WHAT NEEDS TO BE DONE
Transcribe the data in full, keeping each line exactly as it appears.

Data extracted from a collection

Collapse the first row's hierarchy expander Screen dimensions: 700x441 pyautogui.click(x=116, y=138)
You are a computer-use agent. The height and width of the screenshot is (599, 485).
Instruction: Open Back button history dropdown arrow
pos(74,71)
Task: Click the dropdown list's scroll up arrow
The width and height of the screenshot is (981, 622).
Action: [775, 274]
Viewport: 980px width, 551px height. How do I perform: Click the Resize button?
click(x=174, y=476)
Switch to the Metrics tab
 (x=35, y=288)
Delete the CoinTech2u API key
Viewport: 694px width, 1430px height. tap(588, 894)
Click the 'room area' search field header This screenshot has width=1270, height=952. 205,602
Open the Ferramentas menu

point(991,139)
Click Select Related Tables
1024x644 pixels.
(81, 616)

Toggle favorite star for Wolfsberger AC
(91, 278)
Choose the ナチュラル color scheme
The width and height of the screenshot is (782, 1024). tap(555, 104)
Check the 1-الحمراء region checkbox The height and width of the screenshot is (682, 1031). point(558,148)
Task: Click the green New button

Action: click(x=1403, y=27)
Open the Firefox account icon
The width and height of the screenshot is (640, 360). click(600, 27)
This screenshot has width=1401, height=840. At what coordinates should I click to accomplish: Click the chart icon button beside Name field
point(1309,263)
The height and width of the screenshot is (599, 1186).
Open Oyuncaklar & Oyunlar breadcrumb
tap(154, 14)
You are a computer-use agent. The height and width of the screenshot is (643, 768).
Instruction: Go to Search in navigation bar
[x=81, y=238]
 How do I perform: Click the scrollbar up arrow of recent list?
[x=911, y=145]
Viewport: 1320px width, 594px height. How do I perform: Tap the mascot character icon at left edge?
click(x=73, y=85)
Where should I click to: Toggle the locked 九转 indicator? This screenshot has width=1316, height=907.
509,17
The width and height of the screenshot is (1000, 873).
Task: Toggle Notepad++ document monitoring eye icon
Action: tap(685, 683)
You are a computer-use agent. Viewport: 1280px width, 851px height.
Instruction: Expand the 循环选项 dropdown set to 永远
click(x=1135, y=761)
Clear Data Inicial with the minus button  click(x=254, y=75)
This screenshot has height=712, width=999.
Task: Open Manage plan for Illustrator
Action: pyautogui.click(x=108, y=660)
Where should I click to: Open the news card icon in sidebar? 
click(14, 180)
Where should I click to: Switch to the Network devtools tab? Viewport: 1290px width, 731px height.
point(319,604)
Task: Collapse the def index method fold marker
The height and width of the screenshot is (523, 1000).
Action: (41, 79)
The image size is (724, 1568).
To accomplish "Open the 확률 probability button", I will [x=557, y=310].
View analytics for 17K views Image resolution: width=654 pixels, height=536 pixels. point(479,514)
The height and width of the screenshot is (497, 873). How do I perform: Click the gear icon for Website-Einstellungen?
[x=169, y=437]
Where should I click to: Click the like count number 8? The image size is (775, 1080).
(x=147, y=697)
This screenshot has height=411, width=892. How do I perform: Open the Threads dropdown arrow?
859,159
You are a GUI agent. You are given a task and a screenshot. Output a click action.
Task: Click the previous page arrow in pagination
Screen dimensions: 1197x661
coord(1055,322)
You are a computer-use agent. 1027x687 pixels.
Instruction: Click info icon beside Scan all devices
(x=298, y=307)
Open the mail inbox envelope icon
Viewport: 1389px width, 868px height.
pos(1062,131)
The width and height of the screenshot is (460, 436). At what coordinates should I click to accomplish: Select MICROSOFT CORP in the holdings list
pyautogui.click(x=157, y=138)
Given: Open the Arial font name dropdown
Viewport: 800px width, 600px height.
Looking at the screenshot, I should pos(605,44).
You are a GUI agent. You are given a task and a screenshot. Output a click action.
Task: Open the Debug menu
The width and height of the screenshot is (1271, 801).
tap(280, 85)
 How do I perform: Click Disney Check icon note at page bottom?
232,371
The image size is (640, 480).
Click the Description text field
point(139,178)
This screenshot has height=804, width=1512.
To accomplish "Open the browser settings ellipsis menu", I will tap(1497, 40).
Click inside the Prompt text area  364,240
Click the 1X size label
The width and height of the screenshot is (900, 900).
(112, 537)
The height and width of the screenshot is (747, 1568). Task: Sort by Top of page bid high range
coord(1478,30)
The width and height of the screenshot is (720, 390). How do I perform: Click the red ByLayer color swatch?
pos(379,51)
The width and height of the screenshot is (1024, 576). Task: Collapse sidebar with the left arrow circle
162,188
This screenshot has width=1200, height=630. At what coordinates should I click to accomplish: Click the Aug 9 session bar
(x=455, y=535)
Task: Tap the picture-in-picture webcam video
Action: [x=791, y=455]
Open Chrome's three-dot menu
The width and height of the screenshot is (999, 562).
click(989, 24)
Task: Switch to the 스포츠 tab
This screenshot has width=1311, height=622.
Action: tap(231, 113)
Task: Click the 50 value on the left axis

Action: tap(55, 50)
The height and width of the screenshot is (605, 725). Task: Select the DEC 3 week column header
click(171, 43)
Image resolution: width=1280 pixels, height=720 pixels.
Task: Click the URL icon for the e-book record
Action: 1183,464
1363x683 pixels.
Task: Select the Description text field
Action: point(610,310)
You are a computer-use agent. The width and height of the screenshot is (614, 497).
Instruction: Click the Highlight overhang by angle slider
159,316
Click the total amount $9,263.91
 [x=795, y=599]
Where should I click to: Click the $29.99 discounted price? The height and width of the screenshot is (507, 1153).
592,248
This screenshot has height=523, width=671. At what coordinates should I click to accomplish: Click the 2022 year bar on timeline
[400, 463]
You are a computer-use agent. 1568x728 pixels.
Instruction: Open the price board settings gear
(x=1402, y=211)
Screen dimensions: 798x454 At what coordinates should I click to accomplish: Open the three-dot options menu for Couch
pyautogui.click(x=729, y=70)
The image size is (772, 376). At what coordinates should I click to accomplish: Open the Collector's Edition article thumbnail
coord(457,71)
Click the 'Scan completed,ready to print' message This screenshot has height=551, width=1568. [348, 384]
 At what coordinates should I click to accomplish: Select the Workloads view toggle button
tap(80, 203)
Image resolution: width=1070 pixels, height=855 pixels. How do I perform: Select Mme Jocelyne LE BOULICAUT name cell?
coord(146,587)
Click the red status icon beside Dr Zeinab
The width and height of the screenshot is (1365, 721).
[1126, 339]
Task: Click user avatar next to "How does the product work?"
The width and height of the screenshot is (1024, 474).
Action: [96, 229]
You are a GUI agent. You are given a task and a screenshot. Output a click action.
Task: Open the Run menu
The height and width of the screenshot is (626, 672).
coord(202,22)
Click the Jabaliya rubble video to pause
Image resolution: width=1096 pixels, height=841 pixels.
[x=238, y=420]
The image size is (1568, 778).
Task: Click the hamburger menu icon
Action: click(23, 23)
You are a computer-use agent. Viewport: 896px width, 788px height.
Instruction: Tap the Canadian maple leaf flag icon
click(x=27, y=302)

RESPONSE
Collapse the first row's hierarchy expander Screen dimensions: 700x441 pyautogui.click(x=116, y=138)
You are a computer-use agent. The height and width of the screenshot is (599, 485).
Instruction: Open Back button history dropdown arrow
pos(74,71)
Task: Click the dropdown list's scroll up arrow
The width and height of the screenshot is (981, 622).
Action: [775, 274]
Viewport: 980px width, 551px height. How do I perform: Click the Resize button?
click(x=174, y=476)
Switch to the Metrics tab
 (x=35, y=288)
Delete the CoinTech2u API key
Viewport: 694px width, 1430px height. tap(588, 894)
Click the 'room area' search field header This screenshot has width=1270, height=952. 205,602
Open the Ferramentas menu

point(991,139)
Click Select Related Tables
1024x644 pixels.
(81, 616)

Toggle favorite star for Wolfsberger AC
(91, 278)
Choose the ナチュラル color scheme
The width and height of the screenshot is (782, 1024). tap(555, 104)
Check the 1-الحمراء region checkbox The height and width of the screenshot is (682, 1031). point(558,148)
Task: Click the green New button

Action: click(x=1403, y=27)
Open the Firefox account icon
The width and height of the screenshot is (640, 360). click(600, 27)
This screenshot has width=1401, height=840. At what coordinates should I click to accomplish: Click the chart icon button beside Name field
point(1309,263)
The height and width of the screenshot is (599, 1186).
Open Oyuncaklar & Oyunlar breadcrumb
tap(154, 14)
You are a computer-use agent. The height and width of the screenshot is (643, 768).
Instruction: Go to Search in navigation bar
[x=81, y=238]
 How do I perform: Click the scrollbar up arrow of recent list?
[x=911, y=145]
Viewport: 1320px width, 594px height. How do I perform: Tap the mascot character icon at left edge?
click(x=73, y=85)
Where should I click to: Toggle the locked 九转 indicator? This screenshot has width=1316, height=907.
509,17
The width and height of the screenshot is (1000, 873).
Task: Toggle Notepad++ document monitoring eye icon
Action: tap(685, 683)
You are a computer-use agent. Viewport: 1280px width, 851px height.
Instruction: Expand the 循环选项 dropdown set to 永远
click(x=1135, y=761)
Clear Data Inicial with the minus button  click(x=254, y=75)
This screenshot has height=712, width=999.
Task: Open Manage plan for Illustrator
Action: pyautogui.click(x=108, y=660)
Where should I click to: Open the news card icon in sidebar? 
click(14, 180)
Where should I click to: Switch to the Network devtools tab? Viewport: 1290px width, 731px height.
point(319,604)
Task: Collapse the def index method fold marker
The height and width of the screenshot is (523, 1000).
Action: (41, 79)
The image size is (724, 1568).
To accomplish "Open the 확률 probability button", I will [x=557, y=310].
View analytics for 17K views Image resolution: width=654 pixels, height=536 pixels. point(479,514)
The height and width of the screenshot is (497, 873). How do I perform: Click the gear icon for Website-Einstellungen?
[x=169, y=437]
Where should I click to: Click the like count number 8? The image size is (775, 1080).
(x=147, y=697)
This screenshot has height=411, width=892. How do I perform: Open the Threads dropdown arrow?
859,159
You are a GUI agent. You are given a task and a screenshot. Output a click action.
Task: Click the previous page arrow in pagination
Screen dimensions: 1197x661
coord(1055,322)
You are a computer-use agent. 1027x687 pixels.
Instruction: Click info icon beside Scan all devices
(x=298, y=307)
Open the mail inbox envelope icon
Viewport: 1389px width, 868px height.
pos(1062,131)
The width and height of the screenshot is (460, 436). At what coordinates should I click to accomplish: Select MICROSOFT CORP in the holdings list
pyautogui.click(x=157, y=138)
Given: Open the Arial font name dropdown
Viewport: 800px width, 600px height.
Looking at the screenshot, I should pos(605,44).
You are a GUI agent. You are given a task and a screenshot. Output a click action.
Task: Open the Debug menu
The width and height of the screenshot is (1271, 801).
tap(280, 85)
 How do I perform: Click Disney Check icon note at page bottom?
232,371
The image size is (640, 480).
Click the Description text field
point(139,178)
This screenshot has height=804, width=1512.
To accomplish "Open the browser settings ellipsis menu", I will tap(1497, 40).
Click inside the Prompt text area  364,240
Click the 1X size label
The width and height of the screenshot is (900, 900).
(112, 537)
The height and width of the screenshot is (747, 1568). Task: Sort by Top of page bid high range
coord(1478,30)
The width and height of the screenshot is (720, 390). How do I perform: Click the red ByLayer color swatch?
pos(379,51)
The width and height of the screenshot is (1024, 576). Task: Collapse sidebar with the left arrow circle
162,188
This screenshot has width=1200, height=630. At what coordinates should I click to accomplish: Click the Aug 9 session bar
(x=455, y=535)
Task: Tap the picture-in-picture webcam video
Action: [x=791, y=455]
Open Chrome's three-dot menu
The width and height of the screenshot is (999, 562).
click(989, 24)
Task: Switch to the 스포츠 tab
This screenshot has width=1311, height=622.
Action: tap(231, 113)
Task: Click the 50 value on the left axis

Action: tap(55, 50)
The height and width of the screenshot is (605, 725). Task: Select the DEC 3 week column header
click(171, 43)
Image resolution: width=1280 pixels, height=720 pixels.
Task: Click the URL icon for the e-book record
Action: 1183,464
1363x683 pixels.
Task: Select the Description text field
Action: point(610,310)
You are a computer-use agent. The width and height of the screenshot is (614, 497).
Instruction: Click the Highlight overhang by angle slider
159,316
Click the total amount $9,263.91
 [x=795, y=599]
Where should I click to: Click the $29.99 discounted price? The height and width of the screenshot is (507, 1153).
592,248
This screenshot has height=523, width=671. At what coordinates should I click to accomplish: Click the 2022 year bar on timeline
[400, 463]
You are a computer-use agent. 1568x728 pixels.
Instruction: Open the price board settings gear
(x=1402, y=211)
Screen dimensions: 798x454 At what coordinates should I click to accomplish: Open the three-dot options menu for Couch
pyautogui.click(x=729, y=70)
The image size is (772, 376). At what coordinates should I click to accomplish: Open the Collector's Edition article thumbnail
coord(457,71)
Click the 'Scan completed,ready to print' message This screenshot has height=551, width=1568. [348, 384]
 At what coordinates should I click to accomplish: Select the Workloads view toggle button
tap(80, 203)
Image resolution: width=1070 pixels, height=855 pixels. How do I perform: Select Mme Jocelyne LE BOULICAUT name cell?
coord(146,587)
Click the red status icon beside Dr Zeinab
The width and height of the screenshot is (1365, 721).
[1126, 339]
Task: Click user avatar next to "How does the product work?"
The width and height of the screenshot is (1024, 474).
Action: [96, 229]
You are a GUI agent. You are given a task and a screenshot. Output a click action.
Task: Open the Run menu
The height and width of the screenshot is (626, 672).
coord(202,22)
Click the Jabaliya rubble video to pause
Image resolution: width=1096 pixels, height=841 pixels.
[x=238, y=420]
The image size is (1568, 778).
Task: Click the hamburger menu icon
Action: click(23, 23)
You are a computer-use agent. Viewport: 896px width, 788px height.
Instruction: Tap the Canadian maple leaf flag icon
click(x=27, y=302)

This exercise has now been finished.